Not like traditional mapping strategy that feed the pair-end reads (usually reads1.fastq, reads2.fastq) into the aligner simultaneously, RNA and DNA ends are usually treated differently. One consideration is that, the RNA we could detect is the post-processing product after possible splicing and recombination (also called alternative splicing).

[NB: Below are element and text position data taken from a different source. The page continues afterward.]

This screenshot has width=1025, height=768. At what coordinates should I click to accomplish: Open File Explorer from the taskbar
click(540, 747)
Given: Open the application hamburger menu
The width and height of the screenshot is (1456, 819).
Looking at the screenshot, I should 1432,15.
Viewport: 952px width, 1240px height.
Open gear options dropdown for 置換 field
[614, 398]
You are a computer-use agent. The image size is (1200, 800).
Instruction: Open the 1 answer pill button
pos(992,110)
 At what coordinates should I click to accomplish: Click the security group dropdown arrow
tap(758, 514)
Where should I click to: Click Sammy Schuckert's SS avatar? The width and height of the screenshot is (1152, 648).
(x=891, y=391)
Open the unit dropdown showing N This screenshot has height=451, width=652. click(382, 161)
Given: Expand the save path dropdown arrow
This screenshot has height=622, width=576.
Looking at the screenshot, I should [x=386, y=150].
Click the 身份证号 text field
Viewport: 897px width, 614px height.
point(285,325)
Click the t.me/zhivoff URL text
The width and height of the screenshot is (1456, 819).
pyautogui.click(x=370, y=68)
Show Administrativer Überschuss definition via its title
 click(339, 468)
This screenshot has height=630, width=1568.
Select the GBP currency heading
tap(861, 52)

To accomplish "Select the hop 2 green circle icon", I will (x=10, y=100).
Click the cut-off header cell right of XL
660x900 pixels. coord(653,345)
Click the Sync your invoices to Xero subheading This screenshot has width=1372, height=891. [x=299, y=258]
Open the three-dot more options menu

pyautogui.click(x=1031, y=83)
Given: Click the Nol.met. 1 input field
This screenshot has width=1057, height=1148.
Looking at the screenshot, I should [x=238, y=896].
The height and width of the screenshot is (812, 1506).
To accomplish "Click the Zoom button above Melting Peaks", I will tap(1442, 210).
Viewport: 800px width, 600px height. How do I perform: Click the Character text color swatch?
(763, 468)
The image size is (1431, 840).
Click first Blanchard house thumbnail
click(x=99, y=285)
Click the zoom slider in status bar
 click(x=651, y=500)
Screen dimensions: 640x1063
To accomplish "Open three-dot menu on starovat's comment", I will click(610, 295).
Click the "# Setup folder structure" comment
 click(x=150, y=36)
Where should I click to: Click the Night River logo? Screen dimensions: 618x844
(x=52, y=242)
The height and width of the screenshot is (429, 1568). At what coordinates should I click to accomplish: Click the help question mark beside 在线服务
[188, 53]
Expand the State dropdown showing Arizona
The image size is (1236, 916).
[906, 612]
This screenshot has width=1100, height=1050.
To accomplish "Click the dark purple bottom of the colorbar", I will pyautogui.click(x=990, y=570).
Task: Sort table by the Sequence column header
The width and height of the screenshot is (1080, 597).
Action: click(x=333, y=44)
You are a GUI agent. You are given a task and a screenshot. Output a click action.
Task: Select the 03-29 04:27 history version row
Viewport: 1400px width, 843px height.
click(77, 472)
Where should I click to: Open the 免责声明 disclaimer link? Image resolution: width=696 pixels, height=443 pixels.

However, DNA end should be aligned without large fragments insertion.

MARGI:

  • Use splicing aware aligner STAR.

  • It allowed the aligner to clip bases at their 3’ end. because we don't know where the exact meet of RNA and DNA, so align through two ends is a secure strategy.

  • Removing the two random bases attached to their 5’ end.

  • After mapping the RNA and DNA reads, the corresponding mates were merged into a single BAM file using a python script (fixBAMmates).

  • Extra step for identifying diRNA (defination could be found in previous chapter) and pxRNA.

CHAR-seq:

  • RNA and DNA portions of each read are identified and split by a custom python script that finds the bridge, uses the bridge polarity to identify which side of the read is RNA or DNA.

  • Valid sequence only allows one bridge.

  • Unique read IDs from the initial read containing the full molecule remained linked to both the RNA and DNA sequences after splitting from the bridge sequence.

  • Use bowtie2 as aligner.

  • Forcing sense strandedness as bridge orientation should preserve the RNA strand information.

  • Reads that aligned with equal alignment score to more than one transcriptome were filtered based on a priority rank: tRNA, miscRNA, ncRNA, transcript, three_prime_UTR, five_prime_UTR, exon, intron, miRNA, gene, gene_extended2000.

GRID-seq:

  • Bowtie2 with parameter of–local.

  • short reads mapping may introduce non-specificity.